When the Germanic tribes that overran the Western Empire first adopted Christianity, they chose Arianism rather than Roman orthodoxy, thereby making the double statement that they were both part of civilization but independent from higher authorities as well.
There may have been a similar reason for the Frankish theologians’ rejection of parts of the 7th Ecumenical council, accepted by Rome.
The love of the Germans for conquest is another important element: the Vikings testify to this fact. The Crusades also, were partly driven by the heroic ideal of the German warrior.

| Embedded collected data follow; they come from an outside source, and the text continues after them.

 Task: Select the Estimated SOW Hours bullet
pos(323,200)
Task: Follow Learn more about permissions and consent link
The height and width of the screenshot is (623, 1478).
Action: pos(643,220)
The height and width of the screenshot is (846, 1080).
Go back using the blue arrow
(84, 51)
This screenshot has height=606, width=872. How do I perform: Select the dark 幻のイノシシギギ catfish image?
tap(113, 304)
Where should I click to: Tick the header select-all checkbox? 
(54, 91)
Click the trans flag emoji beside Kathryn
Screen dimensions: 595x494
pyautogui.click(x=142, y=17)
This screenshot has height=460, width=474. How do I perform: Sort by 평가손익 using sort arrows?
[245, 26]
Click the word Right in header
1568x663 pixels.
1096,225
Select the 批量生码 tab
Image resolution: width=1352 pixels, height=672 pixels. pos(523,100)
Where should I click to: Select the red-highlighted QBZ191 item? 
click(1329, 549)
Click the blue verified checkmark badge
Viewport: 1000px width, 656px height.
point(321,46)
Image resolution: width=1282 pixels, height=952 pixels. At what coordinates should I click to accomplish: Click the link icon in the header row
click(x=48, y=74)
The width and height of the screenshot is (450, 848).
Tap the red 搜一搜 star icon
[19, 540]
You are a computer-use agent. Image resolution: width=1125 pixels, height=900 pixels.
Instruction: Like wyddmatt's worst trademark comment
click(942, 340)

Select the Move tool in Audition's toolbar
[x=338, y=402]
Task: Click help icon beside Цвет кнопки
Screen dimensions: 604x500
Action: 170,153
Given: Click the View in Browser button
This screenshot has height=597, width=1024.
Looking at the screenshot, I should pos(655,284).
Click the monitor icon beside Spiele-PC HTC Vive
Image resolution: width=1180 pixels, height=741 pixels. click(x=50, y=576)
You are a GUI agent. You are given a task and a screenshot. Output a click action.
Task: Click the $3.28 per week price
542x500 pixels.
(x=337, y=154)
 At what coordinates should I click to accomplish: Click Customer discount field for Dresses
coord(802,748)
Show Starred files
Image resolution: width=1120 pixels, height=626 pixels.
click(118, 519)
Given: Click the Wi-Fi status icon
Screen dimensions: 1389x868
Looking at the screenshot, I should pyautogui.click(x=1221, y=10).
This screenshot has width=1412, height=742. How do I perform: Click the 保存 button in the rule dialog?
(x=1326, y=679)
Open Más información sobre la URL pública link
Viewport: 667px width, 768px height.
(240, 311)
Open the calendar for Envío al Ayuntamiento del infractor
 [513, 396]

The idea of war as wanted and blessed by God was rooted in Germanic culture: the concept of the soldier of God, miles Christi, appears as early as the Carolingian epoch; in the 9th century, Pope Leo IV promised eternal salvation to those who died in combat against the infidel Saracens.
A fierce spirit of independence, a love for new conquests and war: these attributes have left their mark on Western European consciousness.
In fact, one would even be tempted to see in later European behavior, the Conquistadores, colonialism and the conquest of world markets, a direct continuation of this Germanic warrior culture.